Render the records, from the line containing "Task: Expand the headset dropdown arrow" through the end of the records, inclusive, as a two-column CSV with the header instruction,response. Give one row per record, put its text and its answer each in a single quoted field with line breaks turned into spaces, and leave the pictures out.
--- Start ---
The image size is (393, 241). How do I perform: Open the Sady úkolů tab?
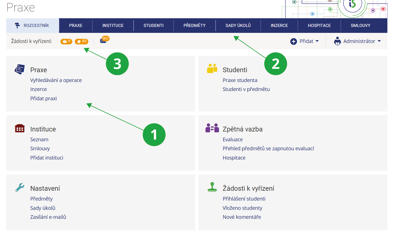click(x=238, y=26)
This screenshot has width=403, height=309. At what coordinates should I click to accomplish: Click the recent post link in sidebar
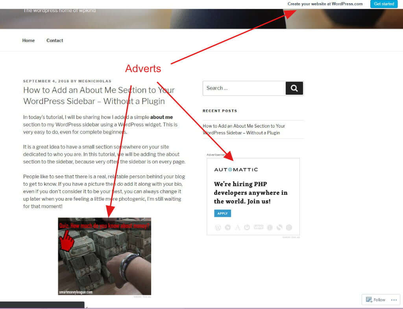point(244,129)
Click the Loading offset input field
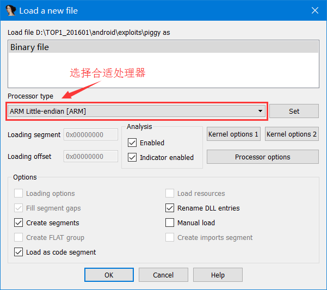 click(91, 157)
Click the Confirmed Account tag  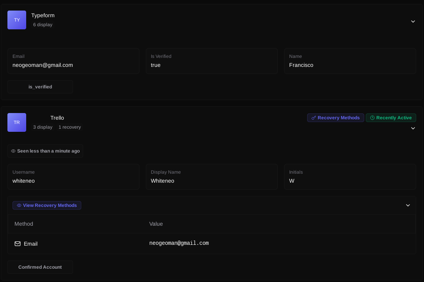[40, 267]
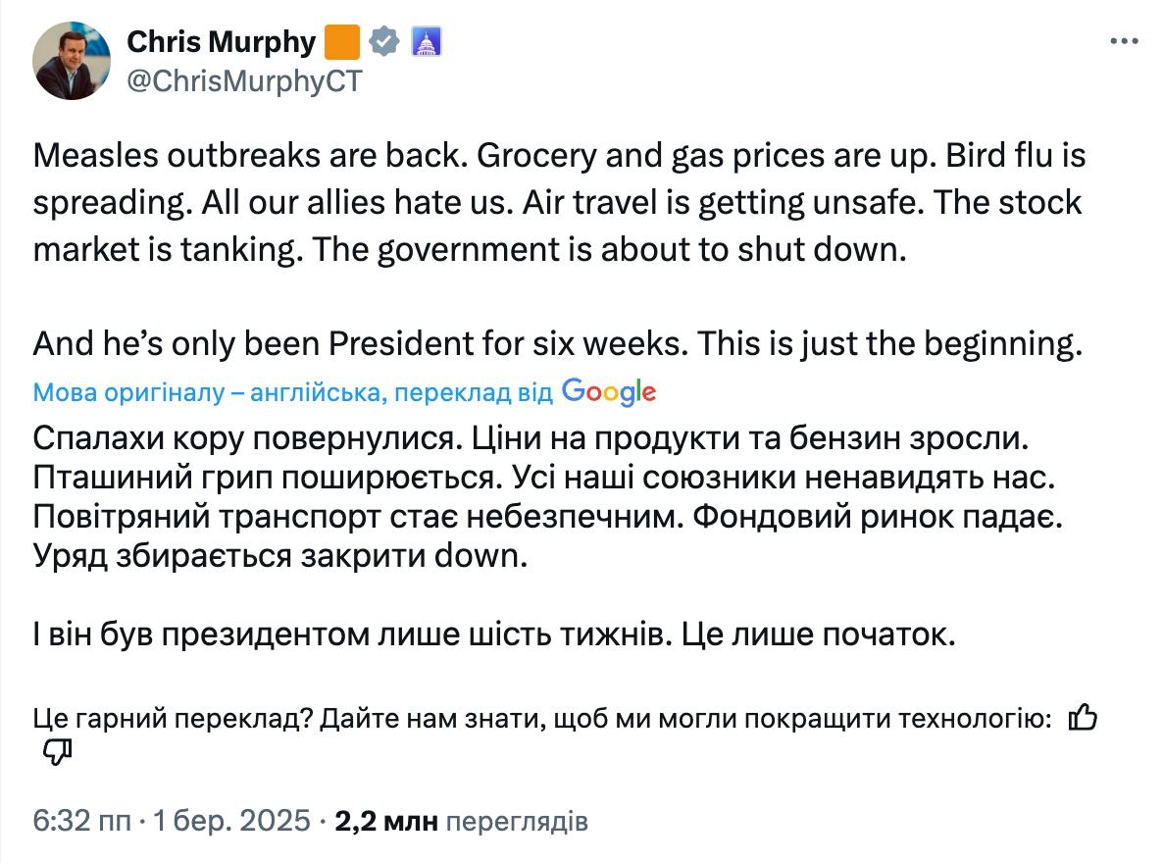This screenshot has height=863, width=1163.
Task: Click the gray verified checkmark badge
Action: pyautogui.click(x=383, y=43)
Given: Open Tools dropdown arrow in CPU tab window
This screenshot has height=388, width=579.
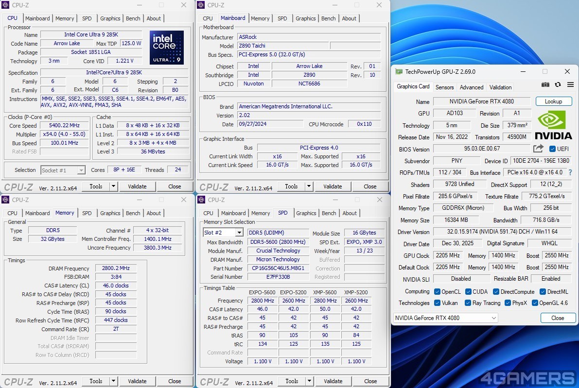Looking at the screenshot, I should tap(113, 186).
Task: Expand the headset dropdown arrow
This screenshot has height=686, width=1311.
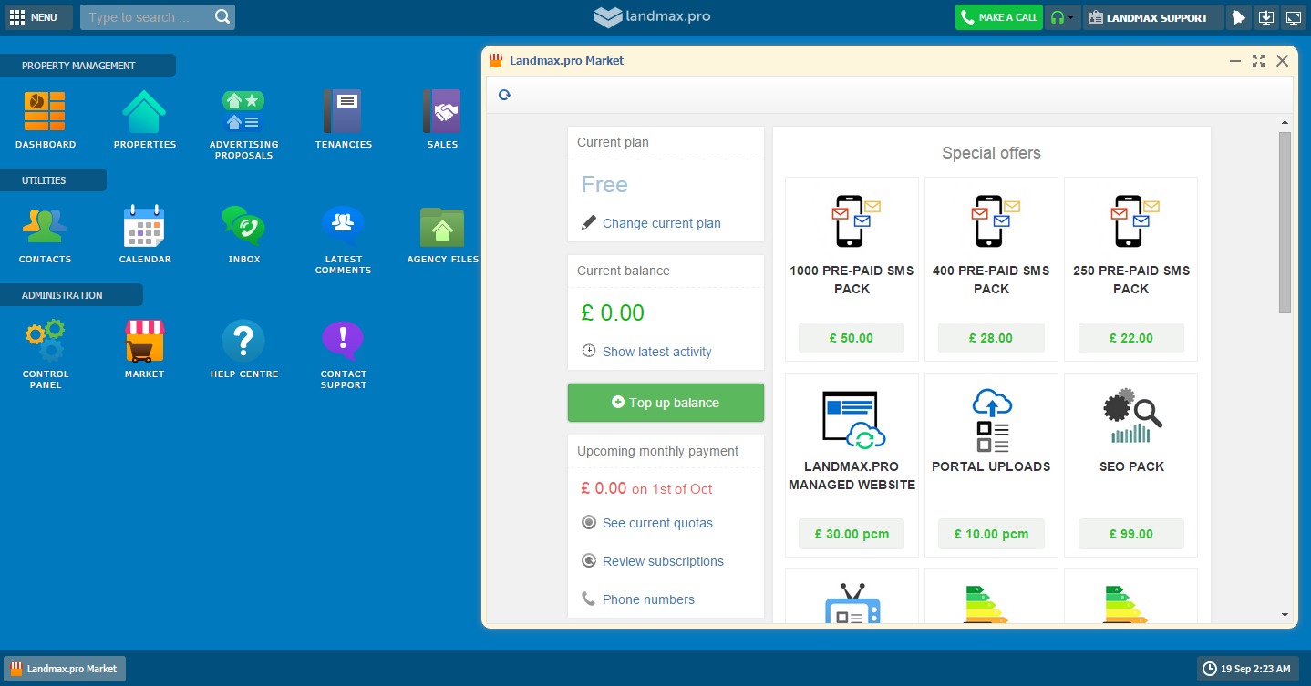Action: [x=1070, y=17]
--- End ---
▸ Solution for this task:
instruction,response
"Task: Expand the headset dropdown arrow This screenshot has height=686, width=1311.","Action: [x=1070, y=17]"